4月FOMC会议提到“继续维持当前购债规模直到最大就业和价格稳定目标取得实质性进展”“如果经济继续朝着美联储的目标迅速发展,未来可能会在某个时候讨论缩减资产购买步伐的计划”,并未给出具体时间。基于群体免疫时间和就业恢复情况,预计三季度开始讨论Taper,并最早于年底释放决策信号。

从历史经验来看,2013年5月美联储释放Taper信号后,引发了市场剧烈波动,导致美联储不得不推迟Taper时间点至2014年1月。在2013年通缩恐慌后,鲍威尔一直非常注重与市场的沟通,在此次会议纪要中也提到,“委员会在缩减资产购买计划之前,应就其进展情况与市场沟通。”

从基本面看,中国经济复苏进入顶部区间,美国经济处于复苏中场,随着中美经济收敛,人民币汇率趋稳。中国方面,从三驾马车看,支撑国内经济在2020年高增长的房地产投资、基建投资、出口均难以持续,消费和制造业投资动力不足,2021年下半年,经济面临放缓压力,但仍有韧性。美国方面,2021年以来美国ISM制造业PMI和新订单指数基本保持在60%以上的高景气区间。需求端受益于拜登刺激计划,美国商品消费创新高,私人投资恢复至疫情前水平,服务消费恢复滞后,但随着疫情好转,经济活动放开,服务消费将快速恢复。

长期,中国经济韧性强、物价稳定、系统性风险得以控制、人民币国际化程度增强,若推动新一轮改革开放,人民币具备长期升值基础。

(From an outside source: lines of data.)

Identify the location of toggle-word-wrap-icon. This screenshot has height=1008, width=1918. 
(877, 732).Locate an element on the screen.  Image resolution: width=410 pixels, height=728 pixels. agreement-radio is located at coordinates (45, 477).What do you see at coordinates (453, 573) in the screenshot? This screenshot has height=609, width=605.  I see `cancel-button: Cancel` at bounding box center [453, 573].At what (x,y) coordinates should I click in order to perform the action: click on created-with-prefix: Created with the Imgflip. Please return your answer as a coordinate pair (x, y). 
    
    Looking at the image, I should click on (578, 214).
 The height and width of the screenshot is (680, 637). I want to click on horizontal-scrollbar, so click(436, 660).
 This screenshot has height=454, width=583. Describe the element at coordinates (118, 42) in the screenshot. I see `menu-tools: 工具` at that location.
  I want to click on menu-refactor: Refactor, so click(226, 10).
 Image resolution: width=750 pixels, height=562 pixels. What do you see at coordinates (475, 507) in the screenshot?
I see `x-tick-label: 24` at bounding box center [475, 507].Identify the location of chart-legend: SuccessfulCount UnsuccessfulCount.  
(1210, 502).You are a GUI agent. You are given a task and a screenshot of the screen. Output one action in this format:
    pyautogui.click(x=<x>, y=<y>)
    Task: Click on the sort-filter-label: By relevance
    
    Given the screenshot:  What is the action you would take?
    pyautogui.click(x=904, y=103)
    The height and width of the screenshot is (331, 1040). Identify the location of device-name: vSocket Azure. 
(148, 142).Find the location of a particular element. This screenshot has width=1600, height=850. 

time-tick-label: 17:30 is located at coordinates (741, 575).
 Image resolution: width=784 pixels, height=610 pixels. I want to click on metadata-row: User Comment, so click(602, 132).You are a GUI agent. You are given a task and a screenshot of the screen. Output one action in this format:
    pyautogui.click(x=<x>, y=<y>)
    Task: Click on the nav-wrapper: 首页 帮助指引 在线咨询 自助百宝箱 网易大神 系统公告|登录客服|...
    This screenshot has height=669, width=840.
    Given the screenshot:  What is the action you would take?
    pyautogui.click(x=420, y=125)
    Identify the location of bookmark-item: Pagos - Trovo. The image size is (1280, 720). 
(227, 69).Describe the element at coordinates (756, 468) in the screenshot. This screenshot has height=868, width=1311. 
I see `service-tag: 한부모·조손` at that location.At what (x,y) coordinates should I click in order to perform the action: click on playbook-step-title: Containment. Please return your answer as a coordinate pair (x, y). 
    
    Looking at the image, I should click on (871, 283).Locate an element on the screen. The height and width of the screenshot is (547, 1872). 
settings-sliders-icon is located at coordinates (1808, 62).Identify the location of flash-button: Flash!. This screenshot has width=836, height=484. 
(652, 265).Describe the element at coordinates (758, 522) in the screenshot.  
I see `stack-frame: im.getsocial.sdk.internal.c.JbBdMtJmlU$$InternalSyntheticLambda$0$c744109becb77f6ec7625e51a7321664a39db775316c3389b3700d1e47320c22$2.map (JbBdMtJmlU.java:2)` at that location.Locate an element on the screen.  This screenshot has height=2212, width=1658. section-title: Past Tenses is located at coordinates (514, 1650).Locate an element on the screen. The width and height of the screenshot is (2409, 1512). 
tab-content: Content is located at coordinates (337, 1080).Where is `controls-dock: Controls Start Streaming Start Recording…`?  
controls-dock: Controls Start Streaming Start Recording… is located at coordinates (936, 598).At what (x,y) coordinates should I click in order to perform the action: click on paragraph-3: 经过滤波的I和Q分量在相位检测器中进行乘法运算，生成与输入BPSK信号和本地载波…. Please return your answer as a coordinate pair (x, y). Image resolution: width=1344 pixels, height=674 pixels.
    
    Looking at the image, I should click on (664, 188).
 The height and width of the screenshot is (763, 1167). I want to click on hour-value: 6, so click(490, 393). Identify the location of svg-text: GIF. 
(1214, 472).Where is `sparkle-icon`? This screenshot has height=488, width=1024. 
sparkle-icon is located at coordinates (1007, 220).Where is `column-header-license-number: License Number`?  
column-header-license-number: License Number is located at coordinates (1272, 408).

中国经济潜在增长率稳健发展,人民币资产吸引力提升,人民币汇率具备升值基础。其一,通过对外开放、放开行业管制、降低税负、国企改革、鼓励创新等推动政令畅通的新一轮改革,提高全要素生产率以及人民币资产的吸引力。其二,经过增速换挡,中国经济正处在L型的一横,未来潜在增长率在5%-6%,仍大幅高于美国的2%左右,宏观资产回报率在全球仍然较高。其三,2001-2020年,中国平均通胀仅为2.3%,远低于其他发展中国家,和发达国家相近。未来,稳定的物价水平仍将对人民币构成有效支撑。其四,政府主动化解结构性债务风险和去杠杆等防范化解重大潜在风险点。其五,人民币国际化地位提升,金融市场化程度不断提高,为人民币强势地位提供支撑。